Straight after the Christmas and New Year break, armed with the parts and materials delivered on our December resupply, the Casey trades team are immediately back into their heavy schedule of maintenance and summer works.

This seasons major projects include construction of the Casey utility building floor and then fit–out, including a new waste water treatment plant, refurbishing and re–wiring of the Casey balloon shed, construction and commissioning of a new seismic hut and fit–out of the new east wing accommodation block. Along with the new works program, the maintenance program continues with the installation of a new amino pump in the tank house and a major motor rebuild as well as scheduled servicing in the main powerhouse.

The trades team are also called upon regularly to assist some of the science projects that are occurring on station this year, including remediation. The pace will continue until the close of the summer season in March.

Generator rebuild

The Casey mechanics are rebuilding Generator #1 engine due to all consumption concerns (pistons, rings, liners and a cylinder head) along with a planned 10,000 hour service interval including (front and rear crankshaft seal, water pump and injector change outs), as well as flushing the cooling system and replacing hoses.

The Casey electricians are testing that the alternator, sensors and switches are all in specification to manage engine warnings and protective shutdowns.  The mechanics are also conducting a 20,000 hour service on Generator #2 (turbo, injectors, valve lash adjustments, water pump, front and rear crankshaft seals, fuel pump governor, starter motor, replacing hoses and cooling system flush).
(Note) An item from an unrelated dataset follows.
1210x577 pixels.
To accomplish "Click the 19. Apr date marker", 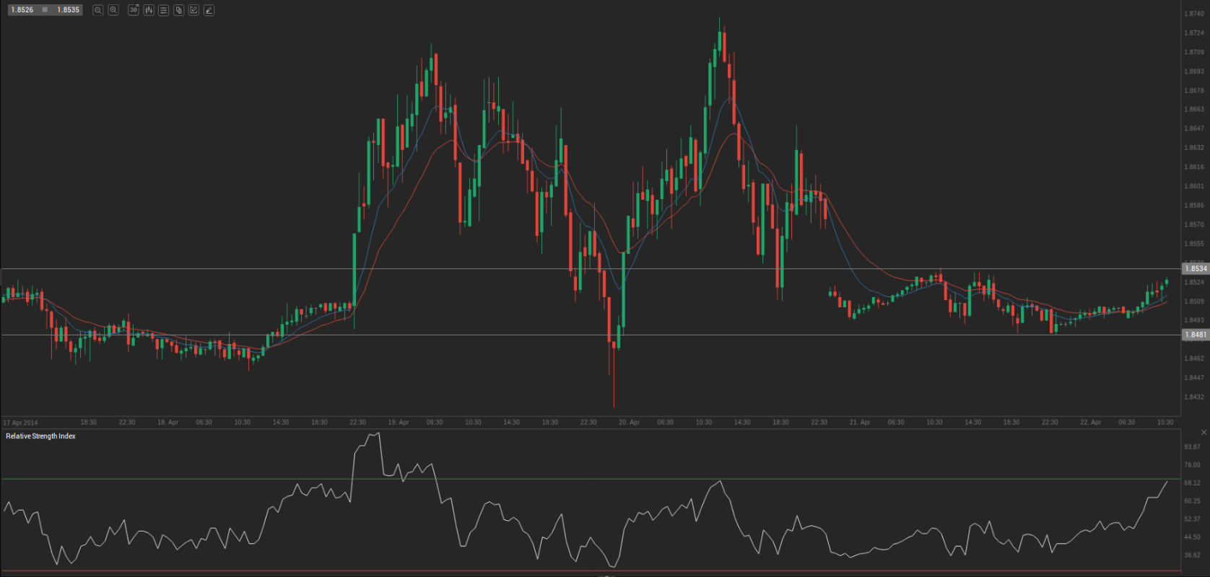I will click(x=399, y=423).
With three separate trade groups (electricians, plumbers and dieso’s) vying for limited space within the main powerhouse so we can all achieve our set goals, it’s good to see that all personnel involved are helpful and all coming together to achieve there individual tasks in a cohesive and good humoured team environment. With Wol and Mick keeping the everyday maintenance activities moving along in the workshop, Steve, Pat and myself can fully concentrate on repairing planned work in the main powerhouse and monitoring the emergency powerhouse whilst it is powering the station.

With the shutdown duration planned for two weeks, this is the only time during the year that most major and intrusive works can be achieved as it will spend the remainder of the year continuously powering away to keep essential services running, with the emergency powerhouse only used as a secondary backup if a fault arises.

Rick, expedition mechanic

Weather observations

The observations team here at Casey consists of three staff members. Two weather observers and a meteorology technician who performs observations. These include two upper air soundings (weather balloons) and synoptic observations each day for the entire year.
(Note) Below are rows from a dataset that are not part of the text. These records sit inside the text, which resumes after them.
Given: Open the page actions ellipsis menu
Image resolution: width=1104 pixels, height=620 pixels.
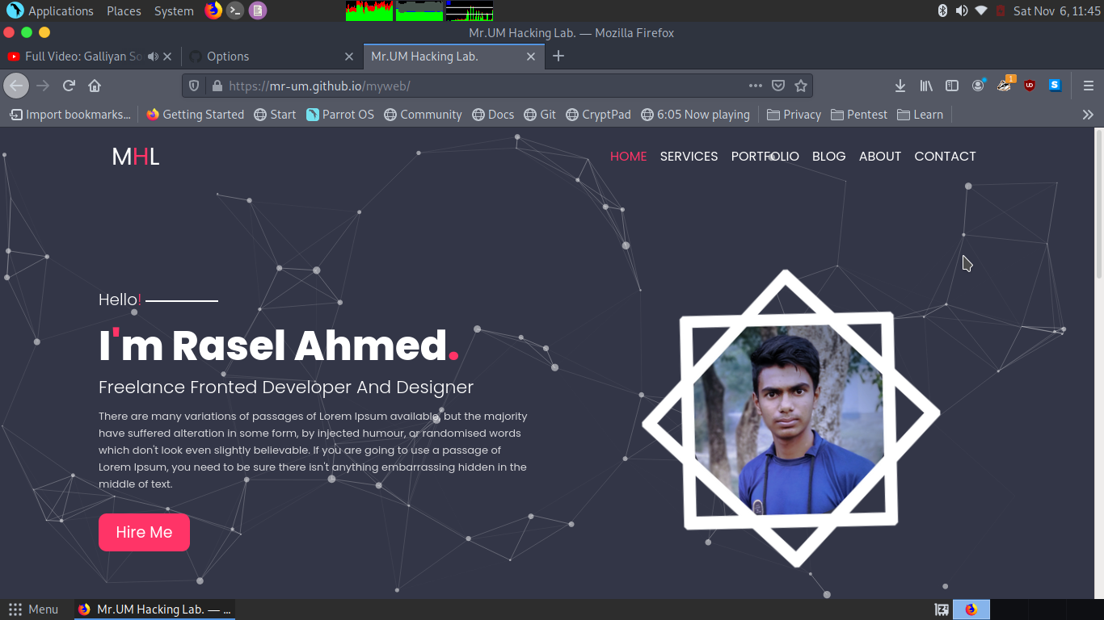Looking at the screenshot, I should [756, 86].
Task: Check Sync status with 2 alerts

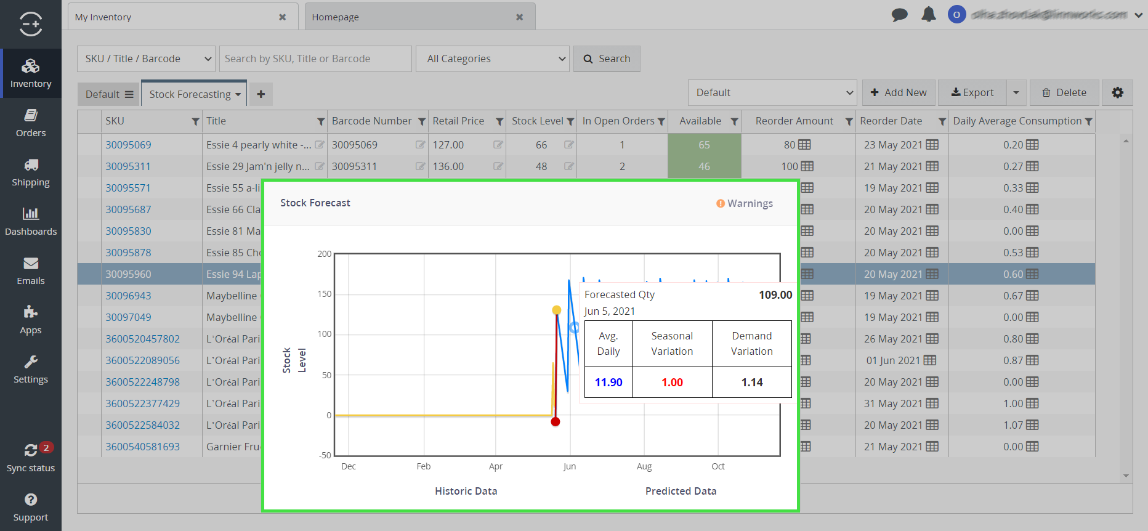Action: click(x=31, y=458)
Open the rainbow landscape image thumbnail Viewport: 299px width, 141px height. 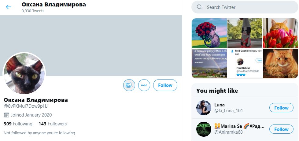pos(209,63)
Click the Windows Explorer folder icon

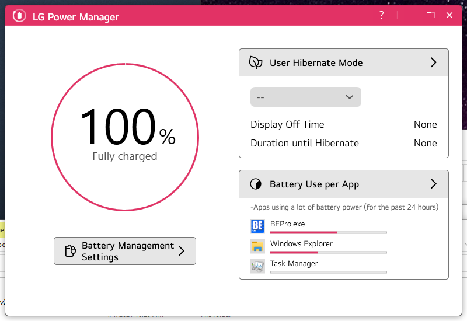257,246
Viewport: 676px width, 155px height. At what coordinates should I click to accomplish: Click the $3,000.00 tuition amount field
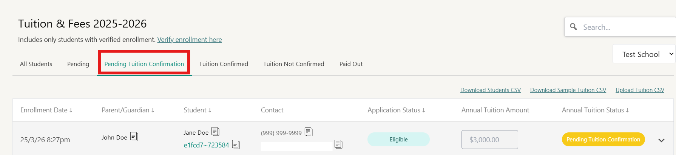pyautogui.click(x=489, y=140)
The balloons ascend at about 300 metres per minute and take almost two hours to reach above 30 kilometres in altitude. The technician maintains the Bureau’s automatic weather stations (AWS) equipment and some of the Division’s AWS’s.
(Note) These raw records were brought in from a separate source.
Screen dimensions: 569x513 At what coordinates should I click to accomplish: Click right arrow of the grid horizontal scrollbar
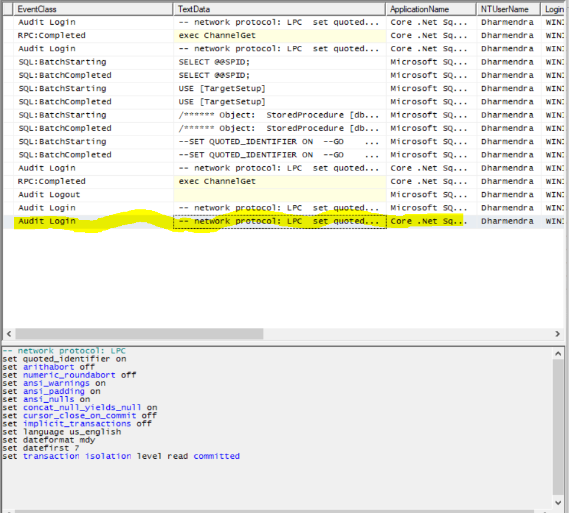(x=558, y=334)
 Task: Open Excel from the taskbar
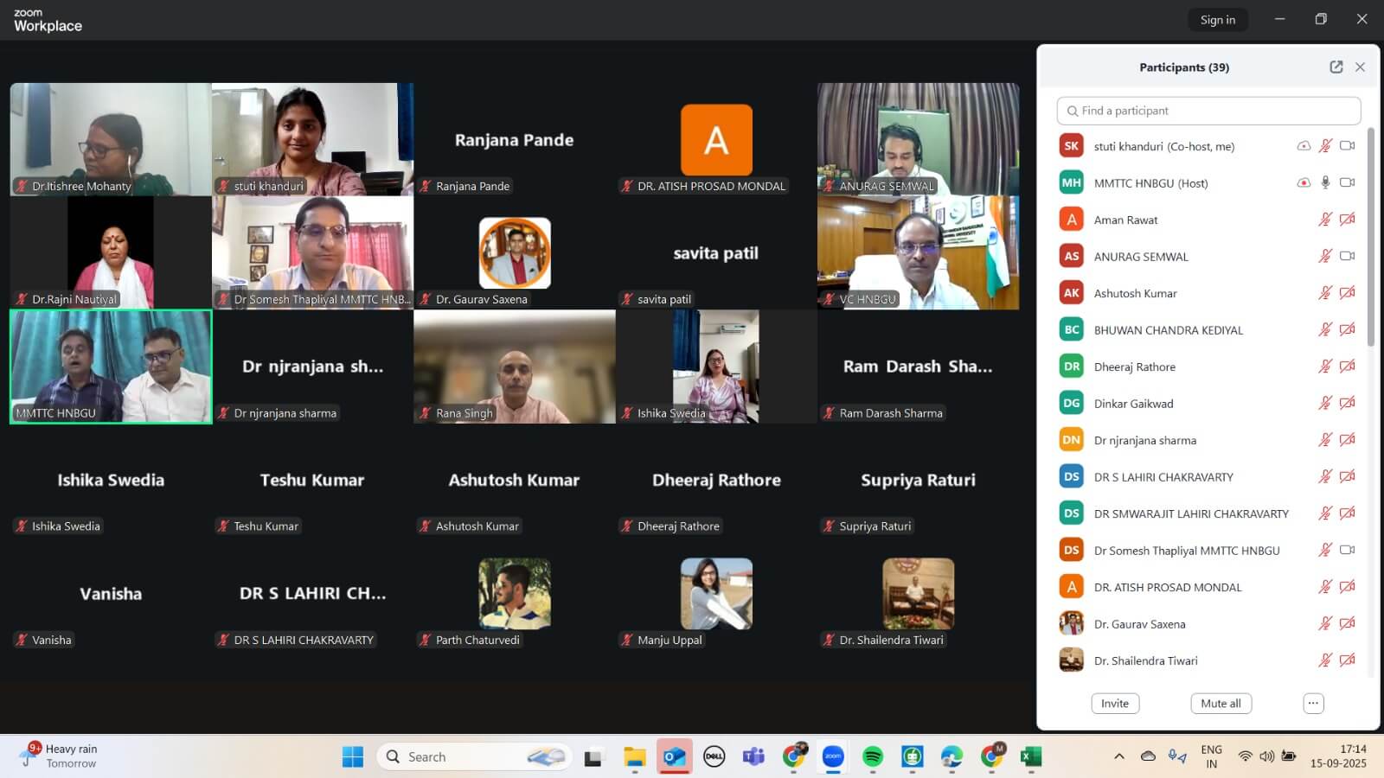pos(1030,757)
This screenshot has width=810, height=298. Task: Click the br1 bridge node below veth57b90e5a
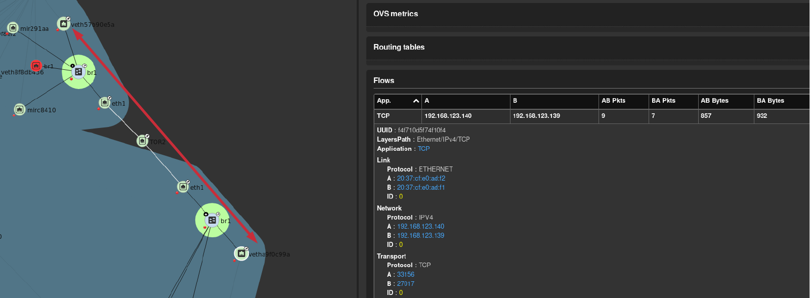tap(78, 72)
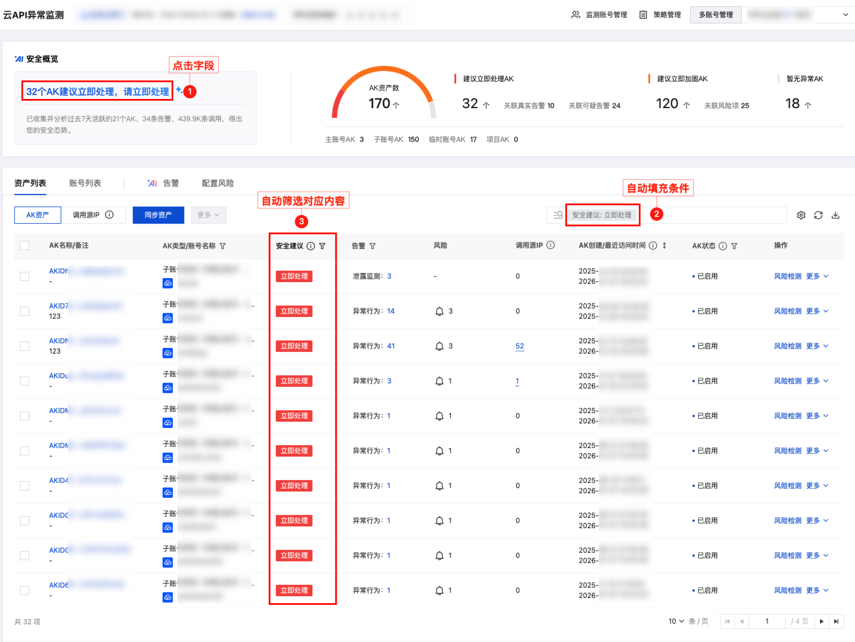Download the asset list via export icon
The width and height of the screenshot is (855, 642).
pyautogui.click(x=835, y=215)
As well as monitoring the weather, staff provide aviation support over the summer months for helicopter operations at Casey and the Casey skiway and on occasion assist at the Wilkins aerodrome. The team also acquire clean air samples twice each month for the CSIRO for the study of greenhouse gases in the atmosphere.

The most distinctive weather feature are the strong easterly winds enhanced by the downward slope from Law Dome 1395 metres of about 100 kilometres to the east. The “hydraulic jump” is a feature of this airflow, its position is unpredictable and results in erratic blasts of gale force or even stronger winds.